In her work, Judy basically indicated that the “high-wage economy” observed in the data was a statistical artifact. The wage rates historians have been using are not wage rates, they’re contract rates that include an overhead for contractors who hired the works. The wage rates were below the contract rates in an amplitude sufficient to damage the high-wage narrative.
A few days ago, Jane Humphries (who has been a great inspiration for Judy and whose work I have been discretely following for years) and Jacob Weisdorf came out with a new working paper on the issue that have reinforced my skepticism of the wages regarding England. A crude summary of Humphries and Weisdorf’s paper goes as such: preindustrial labor markets had search costs, workers were willing to sacrifice on the daily wage rate (lower w) in order to obtain steady employment (greater L) and thus the proper variable of interest is the wage paid on annual contracts.
While their results do not affect England’s relative position (it only affects the trend of living standards in England), it shows that there are flaws in the data. These flaws should give us pause before proposing a strong theory like the “high-wage economy” argument. Taken together, the work of Stephenson (whom I am told is officially forthcoming), Humphries and Weisdorf show the importance of doing data work as the new data may overturn some key pieces of research (maybe, I am not sure, there is some stuff worth testing).
7 thoughts on “England circa 1700: low-wage or high-wage”
From the standpoint of a firm, why would it matter if the contractor was skimming 20% off the top? It’s still a labor cost, and it still incentivizes labor-saving technology, no?
Unless you are comparing one place with actual wages to a place with the rates embedded…
I have always been very skeptical when it comes to Allen’s high wage argument. See my Escaping poverty, 207-210, Peer Vries
News of the death of the Allen hypothesis have been greatly exaggerated…
First, it rests on a solid causality. The UK economy grew much faster than rest of Europe between, say 1560 and 1760. Rate of urban growth is also stronger than elsewhere on the continent. Stronger exports than almost all the other countries seems to explain at least part of this strong showing. It would actually be difficult to admit (pace Arthur Lewis) that all that could occur without at least some impact on wages.
Second, there are numerous evidence supporting Allen’s hypothesis beyond the reconstituted wage data:
– reliance on female and child labor is consistent with high male wages (cf, among many other to the interesting comparison made by Rosa Luxembourg between Polish and Russian industries in the late 19th century).
– sizeable migration of workers from Europe to England, also consistent with higher wages in the UK.
– English exports tended to concentrate on labour-saving products and imports from the rest of Europe tended to concentrate on labour-intensive ones. Several references to loss of knowhow from British artisans.

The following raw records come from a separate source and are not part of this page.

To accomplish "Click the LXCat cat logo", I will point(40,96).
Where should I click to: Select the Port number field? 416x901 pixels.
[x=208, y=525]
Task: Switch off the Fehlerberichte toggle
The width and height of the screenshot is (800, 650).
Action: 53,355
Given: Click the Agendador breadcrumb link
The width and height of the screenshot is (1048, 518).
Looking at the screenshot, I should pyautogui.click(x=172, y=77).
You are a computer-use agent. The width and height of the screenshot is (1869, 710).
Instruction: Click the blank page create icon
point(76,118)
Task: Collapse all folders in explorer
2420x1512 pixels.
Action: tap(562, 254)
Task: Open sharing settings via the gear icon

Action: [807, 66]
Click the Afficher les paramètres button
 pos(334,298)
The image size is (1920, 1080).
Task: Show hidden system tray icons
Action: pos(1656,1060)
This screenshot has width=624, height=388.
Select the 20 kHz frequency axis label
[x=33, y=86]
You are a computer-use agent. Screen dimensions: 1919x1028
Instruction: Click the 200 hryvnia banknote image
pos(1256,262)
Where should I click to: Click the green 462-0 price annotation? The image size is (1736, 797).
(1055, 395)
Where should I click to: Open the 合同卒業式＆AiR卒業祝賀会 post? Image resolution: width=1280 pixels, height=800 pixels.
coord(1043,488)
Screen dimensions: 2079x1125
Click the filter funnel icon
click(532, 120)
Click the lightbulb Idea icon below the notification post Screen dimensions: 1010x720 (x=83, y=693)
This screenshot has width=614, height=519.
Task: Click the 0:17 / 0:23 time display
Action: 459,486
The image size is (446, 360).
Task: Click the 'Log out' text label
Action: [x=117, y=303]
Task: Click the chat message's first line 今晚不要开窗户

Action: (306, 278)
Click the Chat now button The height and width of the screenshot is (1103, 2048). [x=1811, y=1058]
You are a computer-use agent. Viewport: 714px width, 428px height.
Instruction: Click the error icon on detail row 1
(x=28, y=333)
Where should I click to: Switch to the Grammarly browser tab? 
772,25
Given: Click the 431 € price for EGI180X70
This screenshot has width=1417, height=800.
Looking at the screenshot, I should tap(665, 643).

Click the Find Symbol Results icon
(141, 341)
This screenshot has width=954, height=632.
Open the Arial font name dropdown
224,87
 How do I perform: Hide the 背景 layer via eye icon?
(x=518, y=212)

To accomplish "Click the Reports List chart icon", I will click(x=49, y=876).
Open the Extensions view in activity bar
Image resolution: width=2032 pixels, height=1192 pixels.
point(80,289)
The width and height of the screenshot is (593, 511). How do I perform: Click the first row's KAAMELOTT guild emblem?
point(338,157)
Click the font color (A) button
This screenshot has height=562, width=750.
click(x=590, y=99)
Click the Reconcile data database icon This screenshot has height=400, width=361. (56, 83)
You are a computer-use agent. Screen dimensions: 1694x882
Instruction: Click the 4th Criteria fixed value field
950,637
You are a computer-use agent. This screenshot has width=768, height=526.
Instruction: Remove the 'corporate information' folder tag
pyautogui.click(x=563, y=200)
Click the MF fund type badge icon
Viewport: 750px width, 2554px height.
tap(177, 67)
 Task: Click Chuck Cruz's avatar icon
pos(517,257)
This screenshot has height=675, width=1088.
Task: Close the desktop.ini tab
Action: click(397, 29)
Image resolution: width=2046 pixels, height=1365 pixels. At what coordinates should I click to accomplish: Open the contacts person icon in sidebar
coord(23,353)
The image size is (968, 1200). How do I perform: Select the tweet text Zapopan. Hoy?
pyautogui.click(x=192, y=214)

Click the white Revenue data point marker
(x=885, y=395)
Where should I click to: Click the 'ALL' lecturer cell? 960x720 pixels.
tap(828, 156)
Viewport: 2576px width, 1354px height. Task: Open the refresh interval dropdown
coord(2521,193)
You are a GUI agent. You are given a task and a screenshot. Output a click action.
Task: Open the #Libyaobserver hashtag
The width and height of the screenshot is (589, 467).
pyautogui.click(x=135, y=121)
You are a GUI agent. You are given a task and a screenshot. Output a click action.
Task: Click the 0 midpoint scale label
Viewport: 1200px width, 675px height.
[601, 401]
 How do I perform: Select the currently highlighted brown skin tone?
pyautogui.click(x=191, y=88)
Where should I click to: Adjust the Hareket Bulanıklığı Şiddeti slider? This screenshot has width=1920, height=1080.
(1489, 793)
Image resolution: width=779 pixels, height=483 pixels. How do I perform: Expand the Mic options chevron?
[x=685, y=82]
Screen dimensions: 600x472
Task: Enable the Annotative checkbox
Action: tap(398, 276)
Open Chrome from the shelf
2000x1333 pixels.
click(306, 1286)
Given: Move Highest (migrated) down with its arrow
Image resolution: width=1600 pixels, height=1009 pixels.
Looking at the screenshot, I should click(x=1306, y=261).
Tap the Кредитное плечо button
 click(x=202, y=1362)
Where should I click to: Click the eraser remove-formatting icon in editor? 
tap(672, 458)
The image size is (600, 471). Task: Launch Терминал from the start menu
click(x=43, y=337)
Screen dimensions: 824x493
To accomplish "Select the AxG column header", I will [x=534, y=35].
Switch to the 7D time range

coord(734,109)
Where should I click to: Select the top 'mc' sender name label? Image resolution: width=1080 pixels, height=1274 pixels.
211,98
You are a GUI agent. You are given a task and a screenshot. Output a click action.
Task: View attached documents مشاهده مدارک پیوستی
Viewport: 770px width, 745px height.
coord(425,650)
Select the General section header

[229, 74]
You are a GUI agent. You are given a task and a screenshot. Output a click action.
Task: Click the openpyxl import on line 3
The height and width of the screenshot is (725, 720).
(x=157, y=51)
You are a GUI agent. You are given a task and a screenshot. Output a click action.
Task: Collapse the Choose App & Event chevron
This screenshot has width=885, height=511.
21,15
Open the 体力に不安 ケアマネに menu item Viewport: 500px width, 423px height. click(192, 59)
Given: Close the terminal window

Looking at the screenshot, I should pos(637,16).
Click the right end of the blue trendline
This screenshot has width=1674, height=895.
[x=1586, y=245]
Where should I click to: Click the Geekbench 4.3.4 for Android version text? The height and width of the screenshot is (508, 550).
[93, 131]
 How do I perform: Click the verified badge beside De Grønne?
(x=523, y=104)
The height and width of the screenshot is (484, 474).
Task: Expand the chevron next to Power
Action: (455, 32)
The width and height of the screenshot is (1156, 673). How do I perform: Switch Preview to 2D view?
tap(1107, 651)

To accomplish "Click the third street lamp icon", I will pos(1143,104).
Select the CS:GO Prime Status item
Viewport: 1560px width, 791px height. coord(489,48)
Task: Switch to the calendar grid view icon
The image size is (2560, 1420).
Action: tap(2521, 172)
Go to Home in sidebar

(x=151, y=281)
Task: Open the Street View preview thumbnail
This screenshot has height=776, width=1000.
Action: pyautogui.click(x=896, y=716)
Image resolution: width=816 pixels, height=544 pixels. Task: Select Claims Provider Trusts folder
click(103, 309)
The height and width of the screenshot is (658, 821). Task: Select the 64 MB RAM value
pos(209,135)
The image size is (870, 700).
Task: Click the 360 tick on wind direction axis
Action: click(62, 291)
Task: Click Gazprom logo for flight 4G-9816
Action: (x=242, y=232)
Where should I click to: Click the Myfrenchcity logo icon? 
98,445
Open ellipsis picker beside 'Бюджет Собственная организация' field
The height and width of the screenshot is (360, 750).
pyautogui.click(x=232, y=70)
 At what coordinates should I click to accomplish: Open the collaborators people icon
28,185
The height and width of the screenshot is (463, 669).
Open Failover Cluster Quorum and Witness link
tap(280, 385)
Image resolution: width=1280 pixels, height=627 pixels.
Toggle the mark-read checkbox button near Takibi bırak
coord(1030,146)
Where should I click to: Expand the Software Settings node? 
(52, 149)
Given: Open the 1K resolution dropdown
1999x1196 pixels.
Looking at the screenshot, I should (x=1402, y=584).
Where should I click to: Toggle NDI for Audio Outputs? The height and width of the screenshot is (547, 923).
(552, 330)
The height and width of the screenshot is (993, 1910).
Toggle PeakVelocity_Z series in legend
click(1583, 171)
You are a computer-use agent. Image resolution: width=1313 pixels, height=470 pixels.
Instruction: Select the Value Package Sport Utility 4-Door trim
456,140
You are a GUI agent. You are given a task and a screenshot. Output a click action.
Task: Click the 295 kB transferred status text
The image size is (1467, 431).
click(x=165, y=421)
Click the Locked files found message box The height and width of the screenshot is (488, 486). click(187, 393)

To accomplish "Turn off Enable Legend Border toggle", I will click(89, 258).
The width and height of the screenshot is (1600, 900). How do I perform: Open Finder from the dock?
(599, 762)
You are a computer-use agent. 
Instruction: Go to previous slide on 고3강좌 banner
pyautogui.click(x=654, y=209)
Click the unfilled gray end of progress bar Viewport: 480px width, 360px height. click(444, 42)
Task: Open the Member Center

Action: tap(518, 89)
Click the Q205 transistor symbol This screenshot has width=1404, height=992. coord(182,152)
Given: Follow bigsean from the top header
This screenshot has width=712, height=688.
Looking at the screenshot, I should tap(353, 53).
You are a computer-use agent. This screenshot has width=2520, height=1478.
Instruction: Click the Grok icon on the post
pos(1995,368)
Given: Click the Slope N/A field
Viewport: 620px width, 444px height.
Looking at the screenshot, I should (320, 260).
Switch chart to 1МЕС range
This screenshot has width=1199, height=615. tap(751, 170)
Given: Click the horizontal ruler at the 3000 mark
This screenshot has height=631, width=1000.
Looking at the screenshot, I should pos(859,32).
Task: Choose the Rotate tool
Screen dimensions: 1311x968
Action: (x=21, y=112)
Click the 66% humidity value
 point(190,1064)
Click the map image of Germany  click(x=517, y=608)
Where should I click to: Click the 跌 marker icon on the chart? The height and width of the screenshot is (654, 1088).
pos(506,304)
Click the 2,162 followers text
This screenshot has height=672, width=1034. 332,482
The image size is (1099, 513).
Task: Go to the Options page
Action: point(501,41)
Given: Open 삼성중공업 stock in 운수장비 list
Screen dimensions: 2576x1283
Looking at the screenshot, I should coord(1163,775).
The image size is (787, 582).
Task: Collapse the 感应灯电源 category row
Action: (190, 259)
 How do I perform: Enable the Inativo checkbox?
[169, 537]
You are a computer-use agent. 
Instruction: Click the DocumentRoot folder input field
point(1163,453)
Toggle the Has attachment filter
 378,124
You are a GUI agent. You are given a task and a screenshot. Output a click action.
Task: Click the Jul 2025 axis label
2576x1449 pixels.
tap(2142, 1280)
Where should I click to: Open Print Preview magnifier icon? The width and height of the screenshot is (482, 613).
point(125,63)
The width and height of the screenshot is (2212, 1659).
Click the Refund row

– several examples of English industrialists relocating their production on the continent.
– tariff policy destined to protect British producers of labour-intensive ware (silk, indiennes)
– numerous anecdotes of contemporaries describing English wages as higher.
– higher consumption in the UK of numerous products (eg: sugar) consistent with overall higher living standards.
– long-term policy choice favouring capital-intensive navy against labour-intensive army.
Third, while real wages enjoyed by British workers may be subject to revision that could affect inter-temporal comparision, maybe explaining away some weird changes (no doubt much work needs to be done there), only an international comparison could possibly affect Allen’s hypothesis. To give but one example, the process of hiring servants in France was extremely long and difficult (as shown by Philip T. Hoffman) and could lead to very high costs. In Paris, many professions had to employ “bureau de placement” even as late as the 20th century.
Reblogged this on John Barleycorn and commented:
A good read.
What percentage of labor costs were “wages” and what percentage were to the self-employed small business?